## What to produce
Search term "computer": copy each line of the data containing it.

## Record extracts
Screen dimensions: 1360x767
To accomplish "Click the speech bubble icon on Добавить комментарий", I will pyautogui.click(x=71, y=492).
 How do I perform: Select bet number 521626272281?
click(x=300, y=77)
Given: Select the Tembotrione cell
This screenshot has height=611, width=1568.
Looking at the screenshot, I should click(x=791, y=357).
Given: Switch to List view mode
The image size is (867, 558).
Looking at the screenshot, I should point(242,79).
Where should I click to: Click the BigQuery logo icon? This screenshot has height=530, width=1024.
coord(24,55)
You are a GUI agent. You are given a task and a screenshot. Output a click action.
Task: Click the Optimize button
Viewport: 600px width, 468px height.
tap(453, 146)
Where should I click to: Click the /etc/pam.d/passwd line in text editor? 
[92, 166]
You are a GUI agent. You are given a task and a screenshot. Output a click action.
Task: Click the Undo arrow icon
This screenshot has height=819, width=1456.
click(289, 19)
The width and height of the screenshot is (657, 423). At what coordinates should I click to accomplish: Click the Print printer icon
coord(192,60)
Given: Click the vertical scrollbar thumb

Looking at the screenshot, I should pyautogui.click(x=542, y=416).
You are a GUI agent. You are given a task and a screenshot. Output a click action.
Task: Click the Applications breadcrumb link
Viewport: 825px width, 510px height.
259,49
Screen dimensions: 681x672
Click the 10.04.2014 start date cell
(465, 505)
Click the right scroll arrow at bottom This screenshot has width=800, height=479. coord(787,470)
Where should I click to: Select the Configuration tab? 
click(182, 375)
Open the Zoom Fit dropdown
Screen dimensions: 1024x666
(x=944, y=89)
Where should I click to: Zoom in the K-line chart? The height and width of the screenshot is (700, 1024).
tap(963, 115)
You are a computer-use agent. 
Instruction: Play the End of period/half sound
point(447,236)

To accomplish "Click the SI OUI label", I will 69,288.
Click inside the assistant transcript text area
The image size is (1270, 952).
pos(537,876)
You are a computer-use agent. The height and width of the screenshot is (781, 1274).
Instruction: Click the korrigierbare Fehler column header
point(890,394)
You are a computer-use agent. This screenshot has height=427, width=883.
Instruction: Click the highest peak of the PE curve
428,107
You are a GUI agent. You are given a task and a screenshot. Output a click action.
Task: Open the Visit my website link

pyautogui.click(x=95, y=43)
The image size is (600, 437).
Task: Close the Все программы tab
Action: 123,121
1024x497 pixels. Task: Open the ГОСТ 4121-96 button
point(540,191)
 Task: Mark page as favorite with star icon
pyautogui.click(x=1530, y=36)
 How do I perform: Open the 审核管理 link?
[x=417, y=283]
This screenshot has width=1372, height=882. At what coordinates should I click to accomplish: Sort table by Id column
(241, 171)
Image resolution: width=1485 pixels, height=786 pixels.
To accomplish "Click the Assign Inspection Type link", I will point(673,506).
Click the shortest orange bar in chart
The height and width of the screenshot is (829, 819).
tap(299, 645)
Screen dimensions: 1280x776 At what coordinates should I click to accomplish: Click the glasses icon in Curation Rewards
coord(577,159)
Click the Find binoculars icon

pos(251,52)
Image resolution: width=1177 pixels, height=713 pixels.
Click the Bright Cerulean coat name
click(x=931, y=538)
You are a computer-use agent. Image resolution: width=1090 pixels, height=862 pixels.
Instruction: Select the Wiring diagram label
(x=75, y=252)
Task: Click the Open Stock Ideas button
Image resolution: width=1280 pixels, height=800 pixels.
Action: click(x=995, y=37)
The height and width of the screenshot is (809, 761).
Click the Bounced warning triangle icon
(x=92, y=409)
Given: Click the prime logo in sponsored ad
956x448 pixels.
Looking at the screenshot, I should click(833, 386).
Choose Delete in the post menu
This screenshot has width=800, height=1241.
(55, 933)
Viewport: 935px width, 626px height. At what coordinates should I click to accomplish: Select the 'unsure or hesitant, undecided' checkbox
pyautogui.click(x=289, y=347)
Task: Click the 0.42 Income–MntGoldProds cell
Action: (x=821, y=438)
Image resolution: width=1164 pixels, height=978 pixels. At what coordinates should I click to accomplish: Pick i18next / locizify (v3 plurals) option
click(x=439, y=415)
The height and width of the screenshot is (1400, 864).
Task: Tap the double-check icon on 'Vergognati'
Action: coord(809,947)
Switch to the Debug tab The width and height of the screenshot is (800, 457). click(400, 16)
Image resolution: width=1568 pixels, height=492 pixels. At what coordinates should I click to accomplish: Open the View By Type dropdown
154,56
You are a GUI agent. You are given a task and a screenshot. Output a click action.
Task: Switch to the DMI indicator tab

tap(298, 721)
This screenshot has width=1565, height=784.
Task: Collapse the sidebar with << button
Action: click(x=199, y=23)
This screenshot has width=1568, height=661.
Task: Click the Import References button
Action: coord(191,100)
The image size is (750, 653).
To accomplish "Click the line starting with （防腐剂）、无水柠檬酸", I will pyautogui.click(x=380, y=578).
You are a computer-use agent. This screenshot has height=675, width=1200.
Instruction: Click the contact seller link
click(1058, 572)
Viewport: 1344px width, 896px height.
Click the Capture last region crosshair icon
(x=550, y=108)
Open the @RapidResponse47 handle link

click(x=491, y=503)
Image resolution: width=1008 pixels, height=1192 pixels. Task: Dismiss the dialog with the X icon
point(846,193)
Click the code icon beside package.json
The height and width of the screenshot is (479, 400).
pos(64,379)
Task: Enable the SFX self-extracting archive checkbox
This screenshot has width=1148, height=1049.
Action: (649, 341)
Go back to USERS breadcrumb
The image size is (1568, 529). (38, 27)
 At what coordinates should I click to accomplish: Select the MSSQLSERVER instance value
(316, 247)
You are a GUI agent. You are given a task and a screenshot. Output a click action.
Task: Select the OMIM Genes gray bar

## Output of the task
You are a computer-use agent. 
You are a computer-use agent. The height and width of the screenshot is (781, 1274).
You are a computer-use agent. This screenshot has height=427, width=883.
You are a computer-use agent. Image resolution: width=1090 pixels, height=862 pixels.
You are a computer-use agent. This screenshot has height=675, width=1200.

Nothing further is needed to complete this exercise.